Goal of the exercise:
Locate and copy each line in the data that contains the word "Template".

Extracted records:
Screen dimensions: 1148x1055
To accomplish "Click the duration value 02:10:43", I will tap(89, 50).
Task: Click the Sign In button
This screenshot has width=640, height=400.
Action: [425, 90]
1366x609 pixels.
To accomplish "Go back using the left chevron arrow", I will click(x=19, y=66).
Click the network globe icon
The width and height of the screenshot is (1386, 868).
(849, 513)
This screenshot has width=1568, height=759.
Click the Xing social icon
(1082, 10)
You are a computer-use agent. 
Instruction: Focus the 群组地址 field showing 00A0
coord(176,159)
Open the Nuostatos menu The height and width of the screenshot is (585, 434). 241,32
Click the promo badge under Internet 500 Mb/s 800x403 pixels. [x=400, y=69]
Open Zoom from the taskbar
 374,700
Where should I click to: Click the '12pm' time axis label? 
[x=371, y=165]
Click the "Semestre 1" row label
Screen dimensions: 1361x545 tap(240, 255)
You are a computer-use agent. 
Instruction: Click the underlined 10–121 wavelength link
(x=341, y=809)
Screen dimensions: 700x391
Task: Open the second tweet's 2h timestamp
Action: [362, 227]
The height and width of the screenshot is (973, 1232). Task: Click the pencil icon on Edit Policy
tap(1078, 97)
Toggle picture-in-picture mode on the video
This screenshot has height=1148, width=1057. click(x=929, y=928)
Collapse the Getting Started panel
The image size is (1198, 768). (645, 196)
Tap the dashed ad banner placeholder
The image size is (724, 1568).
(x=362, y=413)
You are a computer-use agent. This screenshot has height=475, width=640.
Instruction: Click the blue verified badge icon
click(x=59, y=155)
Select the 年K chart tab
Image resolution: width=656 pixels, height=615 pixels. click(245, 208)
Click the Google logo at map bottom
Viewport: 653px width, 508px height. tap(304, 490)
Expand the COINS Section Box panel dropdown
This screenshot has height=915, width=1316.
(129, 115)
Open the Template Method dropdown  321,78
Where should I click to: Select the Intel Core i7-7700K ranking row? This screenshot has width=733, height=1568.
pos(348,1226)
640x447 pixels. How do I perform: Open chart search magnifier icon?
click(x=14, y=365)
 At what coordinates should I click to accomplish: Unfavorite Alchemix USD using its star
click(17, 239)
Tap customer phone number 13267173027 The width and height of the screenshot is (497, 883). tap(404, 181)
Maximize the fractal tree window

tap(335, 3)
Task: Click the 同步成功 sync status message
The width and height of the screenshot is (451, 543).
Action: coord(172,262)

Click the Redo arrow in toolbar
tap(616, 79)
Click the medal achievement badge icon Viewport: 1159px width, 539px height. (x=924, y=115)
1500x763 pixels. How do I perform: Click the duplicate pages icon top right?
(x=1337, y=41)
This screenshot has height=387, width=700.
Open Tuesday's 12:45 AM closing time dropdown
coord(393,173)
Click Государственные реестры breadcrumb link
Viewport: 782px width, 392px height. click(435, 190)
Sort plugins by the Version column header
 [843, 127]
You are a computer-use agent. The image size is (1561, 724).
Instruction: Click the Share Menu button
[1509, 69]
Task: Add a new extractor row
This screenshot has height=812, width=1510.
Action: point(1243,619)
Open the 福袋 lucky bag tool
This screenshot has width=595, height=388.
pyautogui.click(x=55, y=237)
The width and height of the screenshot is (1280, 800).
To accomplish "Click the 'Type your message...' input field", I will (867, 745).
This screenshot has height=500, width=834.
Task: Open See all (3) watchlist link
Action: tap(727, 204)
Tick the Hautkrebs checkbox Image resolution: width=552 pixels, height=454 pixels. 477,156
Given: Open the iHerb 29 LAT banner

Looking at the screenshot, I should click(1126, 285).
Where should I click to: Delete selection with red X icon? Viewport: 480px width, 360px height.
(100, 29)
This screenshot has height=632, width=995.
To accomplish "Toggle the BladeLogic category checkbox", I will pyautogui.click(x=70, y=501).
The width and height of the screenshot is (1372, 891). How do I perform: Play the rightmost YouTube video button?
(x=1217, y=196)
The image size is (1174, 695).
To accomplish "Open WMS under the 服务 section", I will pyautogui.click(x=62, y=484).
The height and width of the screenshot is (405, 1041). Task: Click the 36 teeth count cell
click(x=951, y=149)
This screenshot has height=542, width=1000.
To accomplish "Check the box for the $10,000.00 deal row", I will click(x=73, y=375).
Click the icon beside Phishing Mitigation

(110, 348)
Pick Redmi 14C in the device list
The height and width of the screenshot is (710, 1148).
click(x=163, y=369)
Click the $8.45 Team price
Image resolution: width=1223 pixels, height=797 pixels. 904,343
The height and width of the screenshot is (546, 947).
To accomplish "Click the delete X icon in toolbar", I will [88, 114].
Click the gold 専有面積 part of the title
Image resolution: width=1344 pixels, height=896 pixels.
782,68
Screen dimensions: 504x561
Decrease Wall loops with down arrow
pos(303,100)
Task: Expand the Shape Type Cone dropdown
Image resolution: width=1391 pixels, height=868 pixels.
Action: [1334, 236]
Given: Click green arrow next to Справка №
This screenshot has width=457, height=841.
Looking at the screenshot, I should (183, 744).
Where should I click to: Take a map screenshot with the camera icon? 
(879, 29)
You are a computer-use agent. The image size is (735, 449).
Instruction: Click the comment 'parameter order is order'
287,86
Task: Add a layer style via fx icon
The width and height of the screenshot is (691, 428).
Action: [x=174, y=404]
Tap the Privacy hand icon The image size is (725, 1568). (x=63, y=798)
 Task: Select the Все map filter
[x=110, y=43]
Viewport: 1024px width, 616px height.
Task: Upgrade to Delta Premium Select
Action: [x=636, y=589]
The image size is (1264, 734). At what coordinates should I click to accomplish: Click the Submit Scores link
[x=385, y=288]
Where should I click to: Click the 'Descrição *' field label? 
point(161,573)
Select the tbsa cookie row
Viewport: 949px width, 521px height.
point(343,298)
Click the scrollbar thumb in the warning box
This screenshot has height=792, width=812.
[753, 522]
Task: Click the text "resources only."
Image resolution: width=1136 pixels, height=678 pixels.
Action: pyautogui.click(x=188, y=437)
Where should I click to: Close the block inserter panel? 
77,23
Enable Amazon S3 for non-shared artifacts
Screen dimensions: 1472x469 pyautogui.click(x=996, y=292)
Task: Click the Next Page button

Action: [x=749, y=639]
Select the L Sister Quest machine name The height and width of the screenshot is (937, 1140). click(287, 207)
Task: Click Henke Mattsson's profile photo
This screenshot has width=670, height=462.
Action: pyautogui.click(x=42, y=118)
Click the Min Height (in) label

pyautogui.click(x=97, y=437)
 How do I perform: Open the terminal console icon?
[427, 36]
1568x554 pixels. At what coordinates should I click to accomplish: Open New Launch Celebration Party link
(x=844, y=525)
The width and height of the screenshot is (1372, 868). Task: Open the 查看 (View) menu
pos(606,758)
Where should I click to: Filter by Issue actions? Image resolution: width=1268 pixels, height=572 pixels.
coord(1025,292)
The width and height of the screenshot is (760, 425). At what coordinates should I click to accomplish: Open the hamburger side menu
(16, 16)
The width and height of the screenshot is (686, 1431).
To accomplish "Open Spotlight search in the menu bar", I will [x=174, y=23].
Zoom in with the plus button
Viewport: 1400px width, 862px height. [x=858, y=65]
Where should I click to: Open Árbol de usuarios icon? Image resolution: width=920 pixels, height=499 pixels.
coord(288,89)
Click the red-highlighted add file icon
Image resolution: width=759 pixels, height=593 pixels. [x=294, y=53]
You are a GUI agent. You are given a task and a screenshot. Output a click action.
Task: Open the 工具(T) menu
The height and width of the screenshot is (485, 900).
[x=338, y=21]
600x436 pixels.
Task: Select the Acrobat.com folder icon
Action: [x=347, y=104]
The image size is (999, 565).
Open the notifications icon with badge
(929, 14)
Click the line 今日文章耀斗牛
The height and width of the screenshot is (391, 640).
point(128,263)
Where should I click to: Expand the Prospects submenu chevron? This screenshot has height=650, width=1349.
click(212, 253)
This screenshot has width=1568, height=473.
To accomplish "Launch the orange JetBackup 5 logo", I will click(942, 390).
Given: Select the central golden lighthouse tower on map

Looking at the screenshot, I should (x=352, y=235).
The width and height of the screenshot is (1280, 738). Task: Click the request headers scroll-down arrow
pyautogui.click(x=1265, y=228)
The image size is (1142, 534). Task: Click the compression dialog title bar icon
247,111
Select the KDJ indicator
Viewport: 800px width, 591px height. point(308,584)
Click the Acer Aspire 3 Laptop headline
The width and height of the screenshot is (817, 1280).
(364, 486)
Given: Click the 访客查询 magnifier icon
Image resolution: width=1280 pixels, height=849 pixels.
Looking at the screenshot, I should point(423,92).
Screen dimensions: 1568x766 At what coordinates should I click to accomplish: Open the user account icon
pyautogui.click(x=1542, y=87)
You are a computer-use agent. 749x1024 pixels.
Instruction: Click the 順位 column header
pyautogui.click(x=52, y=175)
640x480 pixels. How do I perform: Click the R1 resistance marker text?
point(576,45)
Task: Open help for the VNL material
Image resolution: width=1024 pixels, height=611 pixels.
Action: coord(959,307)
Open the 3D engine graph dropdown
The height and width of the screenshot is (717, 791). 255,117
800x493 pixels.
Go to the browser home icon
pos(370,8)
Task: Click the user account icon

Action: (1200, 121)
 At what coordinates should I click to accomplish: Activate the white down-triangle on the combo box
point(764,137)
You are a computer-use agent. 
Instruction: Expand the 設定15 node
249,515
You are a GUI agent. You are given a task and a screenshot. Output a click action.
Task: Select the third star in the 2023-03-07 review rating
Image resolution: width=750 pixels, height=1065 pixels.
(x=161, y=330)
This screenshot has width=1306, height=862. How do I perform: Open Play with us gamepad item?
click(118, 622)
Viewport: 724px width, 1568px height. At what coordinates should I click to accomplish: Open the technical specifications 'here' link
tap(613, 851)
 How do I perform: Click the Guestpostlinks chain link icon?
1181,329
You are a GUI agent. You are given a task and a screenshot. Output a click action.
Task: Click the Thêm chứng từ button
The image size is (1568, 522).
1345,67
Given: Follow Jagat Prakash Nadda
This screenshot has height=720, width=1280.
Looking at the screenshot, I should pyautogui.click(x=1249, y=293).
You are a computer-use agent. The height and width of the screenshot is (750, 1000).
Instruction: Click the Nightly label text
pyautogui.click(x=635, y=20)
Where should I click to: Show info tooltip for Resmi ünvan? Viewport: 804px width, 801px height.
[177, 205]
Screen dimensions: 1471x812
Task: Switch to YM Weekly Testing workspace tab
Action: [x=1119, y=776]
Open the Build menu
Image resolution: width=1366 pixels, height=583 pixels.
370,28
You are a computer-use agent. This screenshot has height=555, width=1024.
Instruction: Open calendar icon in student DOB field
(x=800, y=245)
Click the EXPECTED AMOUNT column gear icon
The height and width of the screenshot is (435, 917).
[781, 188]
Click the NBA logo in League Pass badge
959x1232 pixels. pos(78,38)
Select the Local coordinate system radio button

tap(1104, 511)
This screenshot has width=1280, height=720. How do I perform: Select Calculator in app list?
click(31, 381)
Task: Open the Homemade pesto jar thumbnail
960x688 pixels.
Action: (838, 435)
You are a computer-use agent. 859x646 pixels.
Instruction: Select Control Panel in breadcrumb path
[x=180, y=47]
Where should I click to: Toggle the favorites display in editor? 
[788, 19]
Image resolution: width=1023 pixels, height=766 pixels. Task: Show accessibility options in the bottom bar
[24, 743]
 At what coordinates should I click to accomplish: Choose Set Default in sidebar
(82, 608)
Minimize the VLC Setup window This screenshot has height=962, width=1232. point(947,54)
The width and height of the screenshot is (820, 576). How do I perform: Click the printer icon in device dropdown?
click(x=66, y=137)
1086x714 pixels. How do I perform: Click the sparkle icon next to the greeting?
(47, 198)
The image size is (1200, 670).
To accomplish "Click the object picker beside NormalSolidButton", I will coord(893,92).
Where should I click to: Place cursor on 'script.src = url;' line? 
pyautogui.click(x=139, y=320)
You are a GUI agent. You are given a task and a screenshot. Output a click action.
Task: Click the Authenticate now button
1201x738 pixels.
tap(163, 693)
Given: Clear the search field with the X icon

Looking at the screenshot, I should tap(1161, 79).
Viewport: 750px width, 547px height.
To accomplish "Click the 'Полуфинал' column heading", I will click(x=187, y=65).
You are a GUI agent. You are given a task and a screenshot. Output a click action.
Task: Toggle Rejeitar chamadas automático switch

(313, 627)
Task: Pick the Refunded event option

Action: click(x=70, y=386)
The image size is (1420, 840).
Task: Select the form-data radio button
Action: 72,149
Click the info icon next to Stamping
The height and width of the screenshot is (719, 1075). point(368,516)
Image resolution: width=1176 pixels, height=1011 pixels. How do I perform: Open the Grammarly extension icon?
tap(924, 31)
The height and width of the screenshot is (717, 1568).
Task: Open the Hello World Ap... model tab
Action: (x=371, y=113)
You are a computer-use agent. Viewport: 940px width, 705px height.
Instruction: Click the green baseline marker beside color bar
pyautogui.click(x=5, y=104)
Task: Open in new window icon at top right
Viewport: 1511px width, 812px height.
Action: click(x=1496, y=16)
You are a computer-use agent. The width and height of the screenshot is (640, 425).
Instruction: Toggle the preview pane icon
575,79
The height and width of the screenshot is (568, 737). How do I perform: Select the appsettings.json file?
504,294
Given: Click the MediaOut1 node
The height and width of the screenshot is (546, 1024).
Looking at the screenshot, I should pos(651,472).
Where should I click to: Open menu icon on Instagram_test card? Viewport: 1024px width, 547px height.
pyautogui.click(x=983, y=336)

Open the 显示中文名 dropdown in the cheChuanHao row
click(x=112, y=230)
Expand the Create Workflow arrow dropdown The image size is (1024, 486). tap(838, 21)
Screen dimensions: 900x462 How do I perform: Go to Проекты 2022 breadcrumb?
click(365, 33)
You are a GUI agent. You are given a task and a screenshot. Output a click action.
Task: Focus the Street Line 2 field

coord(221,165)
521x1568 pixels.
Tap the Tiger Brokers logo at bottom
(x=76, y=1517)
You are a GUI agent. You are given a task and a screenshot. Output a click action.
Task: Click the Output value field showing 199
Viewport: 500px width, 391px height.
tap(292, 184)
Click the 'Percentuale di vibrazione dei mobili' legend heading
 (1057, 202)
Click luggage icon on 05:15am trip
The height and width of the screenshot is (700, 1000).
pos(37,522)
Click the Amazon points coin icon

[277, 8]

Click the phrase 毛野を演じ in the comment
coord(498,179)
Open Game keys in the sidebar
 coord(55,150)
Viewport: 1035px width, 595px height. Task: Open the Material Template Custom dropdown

Written solution:
Open the Template Method dropdown  321,78
Viewport: 1035px width, 595px height. Task: Open the Material Template Custom dropdown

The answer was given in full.